3 Simple Rules to Organize Meals For a Leaner Body
Diet February 22, 2024 Damon Mitchell
Fine, we won’t talk about calories… much.
Let’s assume you’ve figured your perfect calorie intake for your goals. Not only that, but you have a perfect relationship with your food, knowing exactly how much you can eat of any one thing to stay within your ranges.
Great. I would patent your system and pen a book as soon as possible. You’re going to rich beyond your wildest dreams.
But, back to reality… It helps most people to restructure how we prioritize nutrients.
People with admirable healthy lifestyles, excusing the genetic freaks who can eat anything, prioritize their macronutrients with almost every meal.
Most of the time, meals are built around the protein, packed in with veggies, especially roughage, then occasionally dressed with the dreaded-yummy carbohydrates.
Protein First
Protein comes first because it’s awesome. Of your macros, protein is one of the highest post-meal thermogenic stimulators. Not only does eating protein, animal or plant, ensure that your lean mass retains its volume, but eating protein also causes your body to burn fuel from digestion.
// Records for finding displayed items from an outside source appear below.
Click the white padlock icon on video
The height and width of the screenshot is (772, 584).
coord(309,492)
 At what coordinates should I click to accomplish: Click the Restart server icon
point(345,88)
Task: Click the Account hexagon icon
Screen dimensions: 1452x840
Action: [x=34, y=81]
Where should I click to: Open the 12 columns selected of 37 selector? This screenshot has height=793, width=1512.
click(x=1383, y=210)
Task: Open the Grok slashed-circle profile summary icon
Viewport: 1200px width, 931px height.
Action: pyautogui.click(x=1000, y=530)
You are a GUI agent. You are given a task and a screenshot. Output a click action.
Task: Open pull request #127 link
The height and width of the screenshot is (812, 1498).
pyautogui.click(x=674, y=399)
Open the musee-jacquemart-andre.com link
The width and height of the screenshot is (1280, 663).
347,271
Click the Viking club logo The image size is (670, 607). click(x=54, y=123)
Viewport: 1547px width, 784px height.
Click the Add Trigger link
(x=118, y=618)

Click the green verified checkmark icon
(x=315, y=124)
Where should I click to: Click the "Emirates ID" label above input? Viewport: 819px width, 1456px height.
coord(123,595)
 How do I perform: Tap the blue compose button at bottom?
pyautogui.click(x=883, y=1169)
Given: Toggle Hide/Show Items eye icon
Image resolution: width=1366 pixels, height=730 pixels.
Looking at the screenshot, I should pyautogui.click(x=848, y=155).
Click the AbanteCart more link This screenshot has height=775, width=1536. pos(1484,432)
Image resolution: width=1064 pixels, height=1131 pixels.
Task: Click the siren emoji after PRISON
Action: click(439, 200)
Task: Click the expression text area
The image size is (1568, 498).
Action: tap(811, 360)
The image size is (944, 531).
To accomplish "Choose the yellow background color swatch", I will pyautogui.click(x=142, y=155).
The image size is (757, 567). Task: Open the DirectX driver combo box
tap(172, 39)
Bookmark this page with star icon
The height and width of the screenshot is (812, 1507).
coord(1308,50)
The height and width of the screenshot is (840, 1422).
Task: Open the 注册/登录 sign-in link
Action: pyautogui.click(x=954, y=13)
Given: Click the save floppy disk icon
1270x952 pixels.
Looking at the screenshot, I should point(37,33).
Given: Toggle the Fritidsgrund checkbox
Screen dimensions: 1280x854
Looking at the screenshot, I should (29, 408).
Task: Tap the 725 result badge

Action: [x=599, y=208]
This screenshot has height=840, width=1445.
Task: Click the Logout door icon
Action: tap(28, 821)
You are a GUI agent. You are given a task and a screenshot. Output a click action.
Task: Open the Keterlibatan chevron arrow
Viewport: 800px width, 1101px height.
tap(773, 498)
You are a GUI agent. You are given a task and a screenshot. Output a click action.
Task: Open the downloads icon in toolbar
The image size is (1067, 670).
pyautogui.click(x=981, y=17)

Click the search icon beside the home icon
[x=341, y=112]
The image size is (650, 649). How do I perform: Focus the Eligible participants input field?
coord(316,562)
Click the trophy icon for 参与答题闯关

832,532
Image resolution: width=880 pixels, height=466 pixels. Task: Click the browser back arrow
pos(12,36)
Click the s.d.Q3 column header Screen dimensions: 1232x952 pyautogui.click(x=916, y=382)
This is called the thermogenic effect of food, or TEF. It’s that warm-all-over feeling you get after eating. Since almost nobody wants to lose lean mass [read: muscle] protein must take center stage.
Go Crazy with Roughage
Your gastroenterologist will advise you to eat your roughage last. Reason being, roughage [read: green and leafy] is fibrous food, loaded with insoluble fibers. These are the fibers that keep everything flowing in the digestion department.
That said, I’m not a GI doctor. If you’re seeing one, listen to your doctor first.
After you pound your protein, or in between bites (however you prefer) eat roughage as much as you like. You can fill up on broccoli, lettuce, cabbage, beans, kale, and just about any vegetable that goes in a salad.
In fact, the closer to raw your veggies are, the more vitamins and minerals you’ll be able to assimilate from those veggies. If you want to sauté them in a little butter, that’s fine.
Just, mind your calories. Sorry to bring it up. A little butter goes a long way.
If you prioritize protein and roughage with enough fat, you’ll have covered most of your nutrient bases. You will have created a dense meal of good-for-you stuff.
Mind Your Grains and Starches
If you have room left or you just really want to eat those carbs, do it. I love carbs. I eat them whenever I can, and yes I still have a six-pack.
Now, “eat them whenever I can” is nowhere near as often as most folks indulge. There is nothing inherently wrong with carbs. Unfortunately for our starchier friends, they are often served combined with fats and sugars. Or worse, trans fatty acids, like crackers or some breads.
If you must carb, go for something dense like baked sweet potatoes, or al dente cooked pasta. Um, no, not cheese-stuffed ravioli.
Do I even need to say that most desserts fall under number three? That part about grains being packaged with some of the things that work against that lean body we’re looking for, that’s dessert all day long.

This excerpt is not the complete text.